Text —
____

2013/04/04

Surebackup Network Deepdive

In this post I will deepdive into the Surebackup networking part. I can imagine that this might be to deep for some people but at least it should serve as a good reference how Surebackup vlab works.

But first things first. If you don't know what SNAT, DNAT or Netmap means, I advise you to read my previous post. Understanding this post is very crucial for understanding how Surebackup works internally. Even if you know those concepts, I advise you to read the last part of the post describing how to connect overlapping subnet ranges as this is the base for Surebackup.

____

Dataset content —
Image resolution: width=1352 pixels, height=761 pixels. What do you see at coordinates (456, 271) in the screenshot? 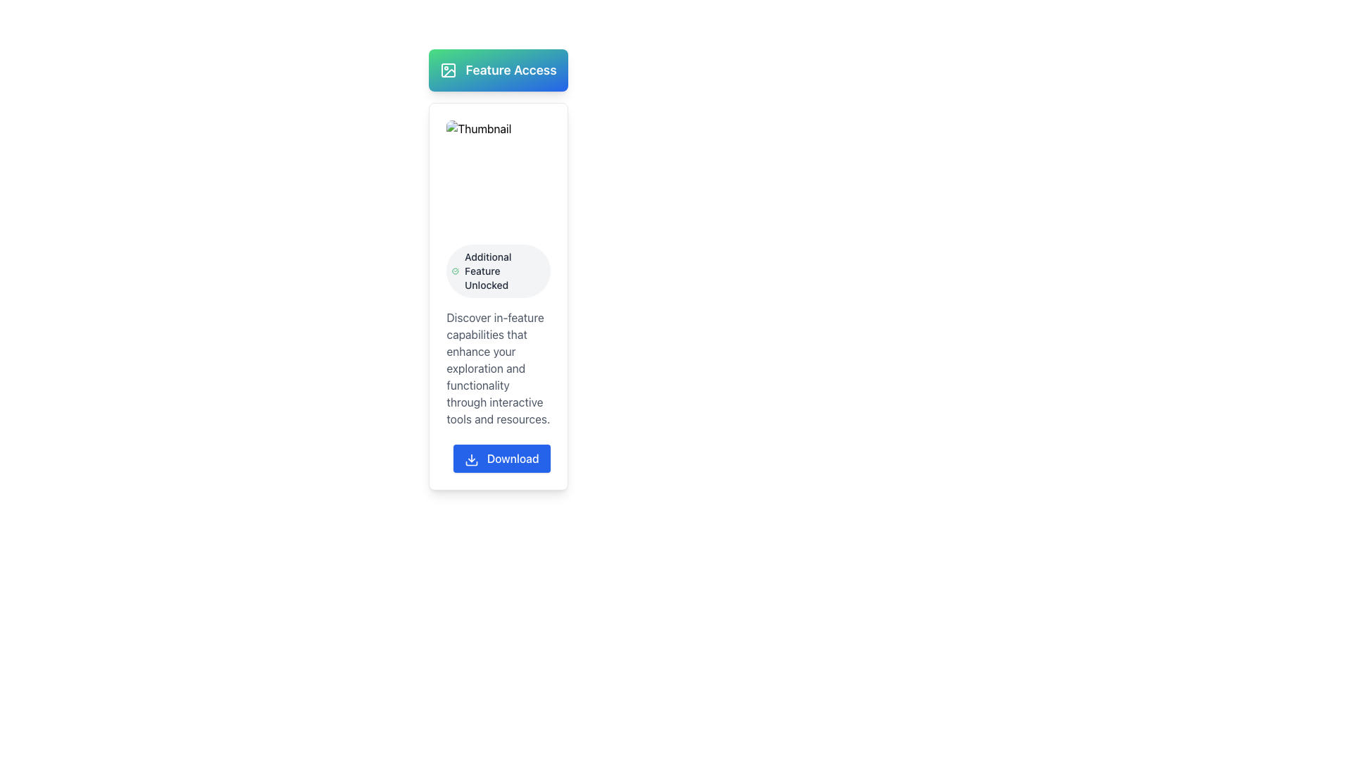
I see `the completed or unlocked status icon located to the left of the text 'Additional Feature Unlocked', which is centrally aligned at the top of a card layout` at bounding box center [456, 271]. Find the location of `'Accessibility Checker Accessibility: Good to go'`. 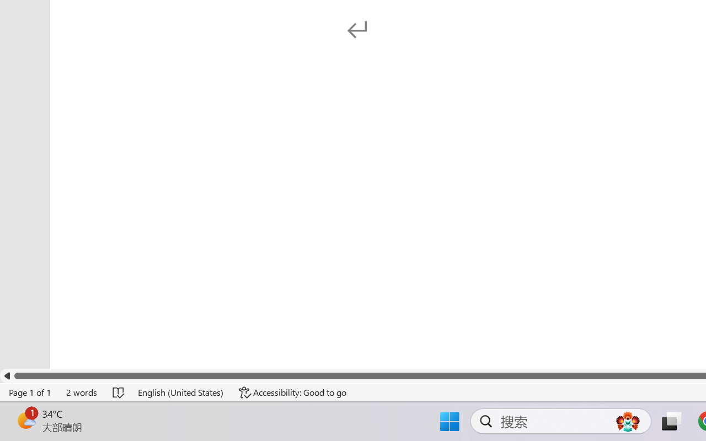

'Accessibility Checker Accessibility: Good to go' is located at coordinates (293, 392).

____

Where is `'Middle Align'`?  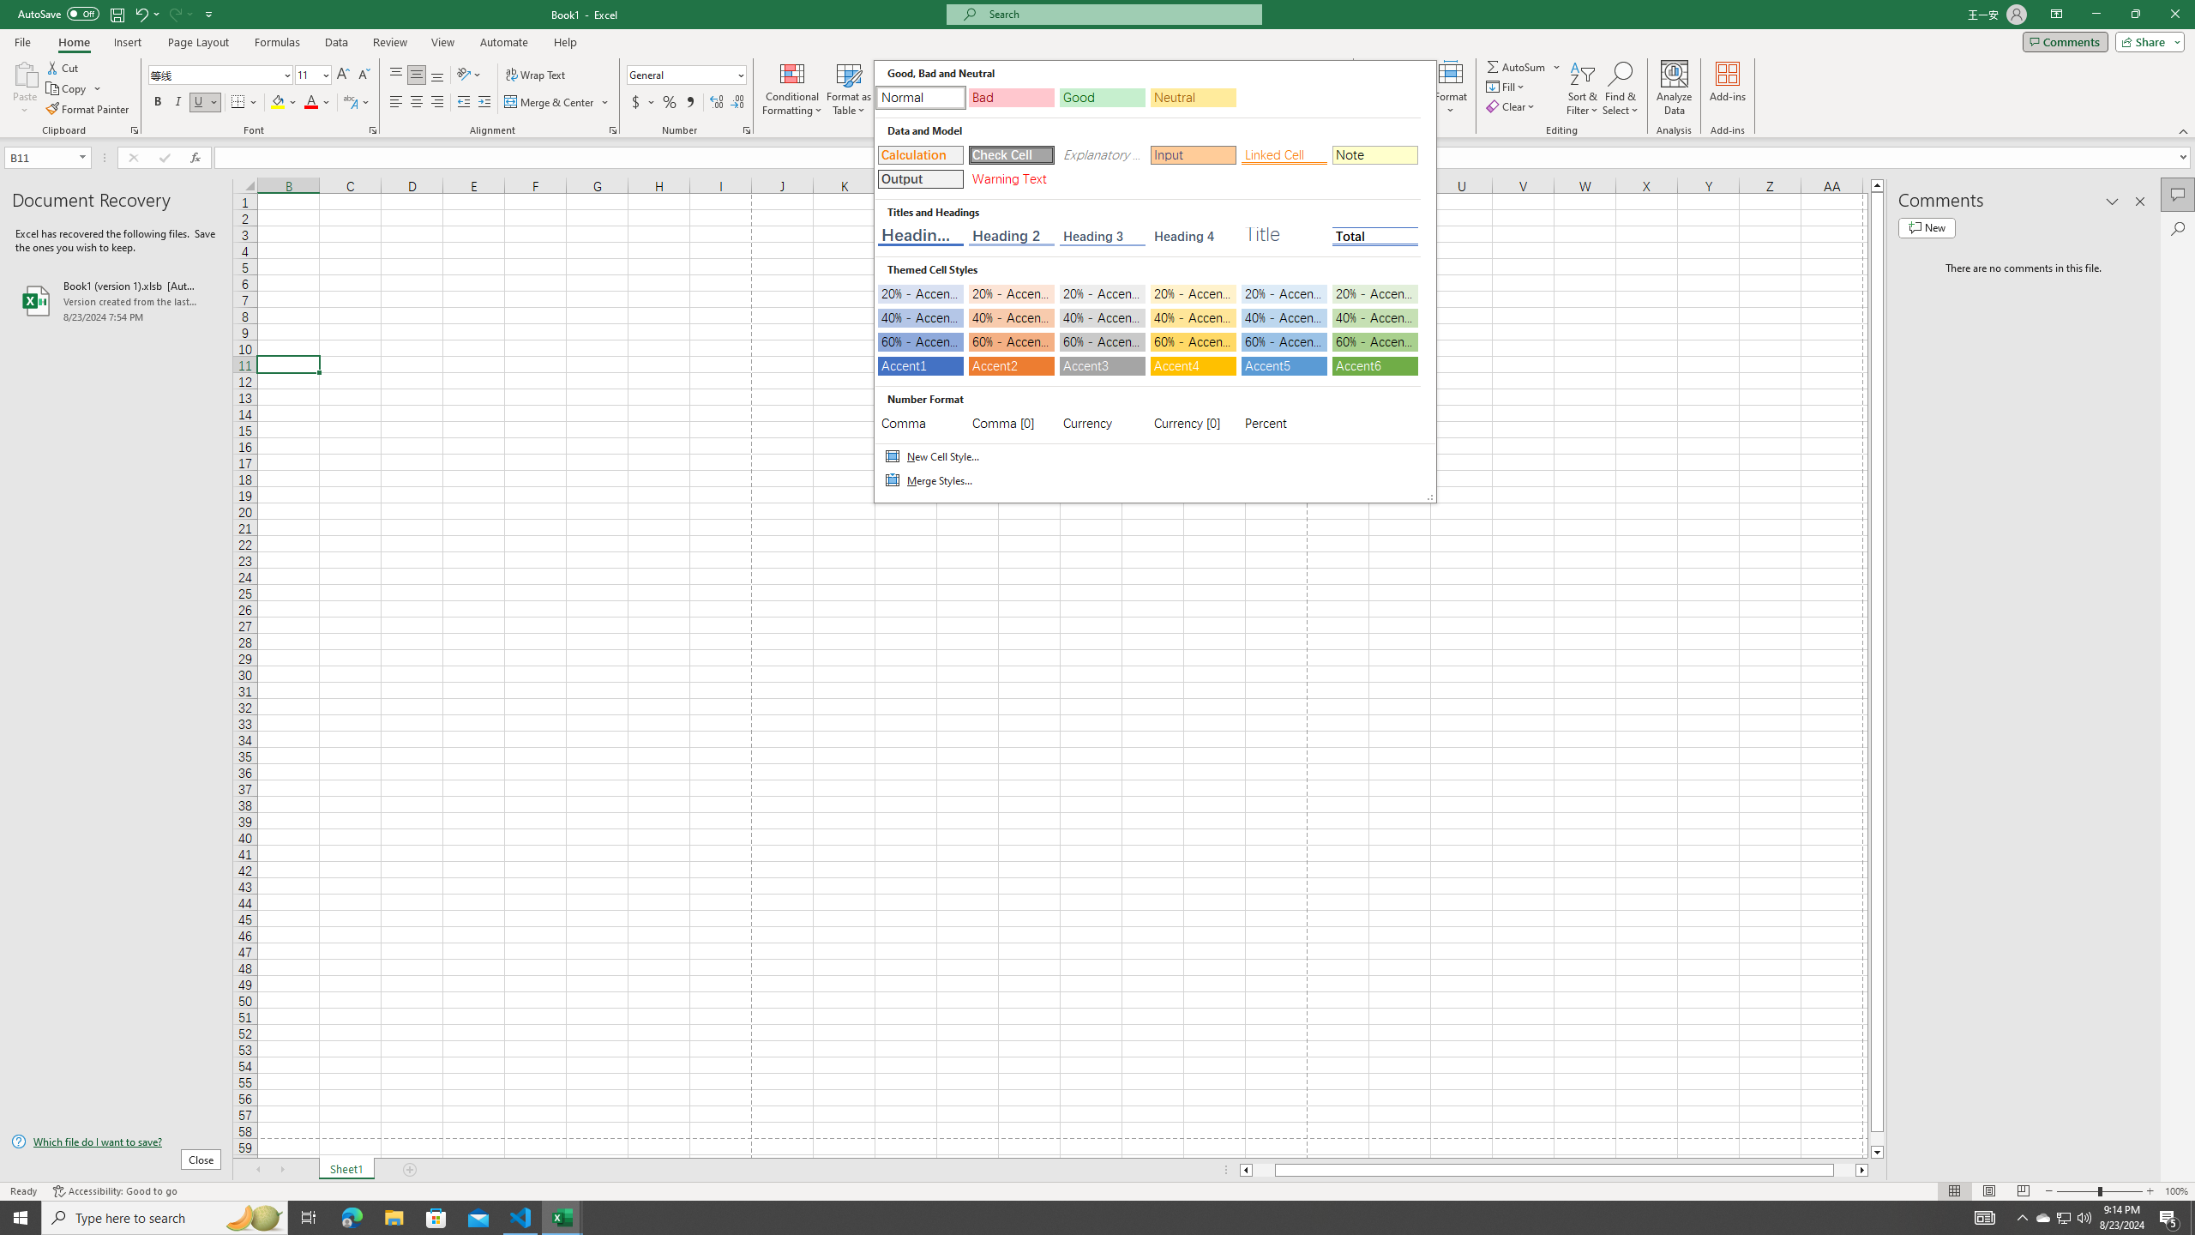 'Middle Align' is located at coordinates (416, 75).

____

Requirements — Can you write out the Surebackup post from "In this post" up to and including "Surebackup vlab works."? Work only from the text and leave the records aside.

Exercise response —
In this post I will deepdive into the Surebackup networking part. I can imagine that this might be to deep for some people but at least it should serve as a good reference how Surebackup vlab works.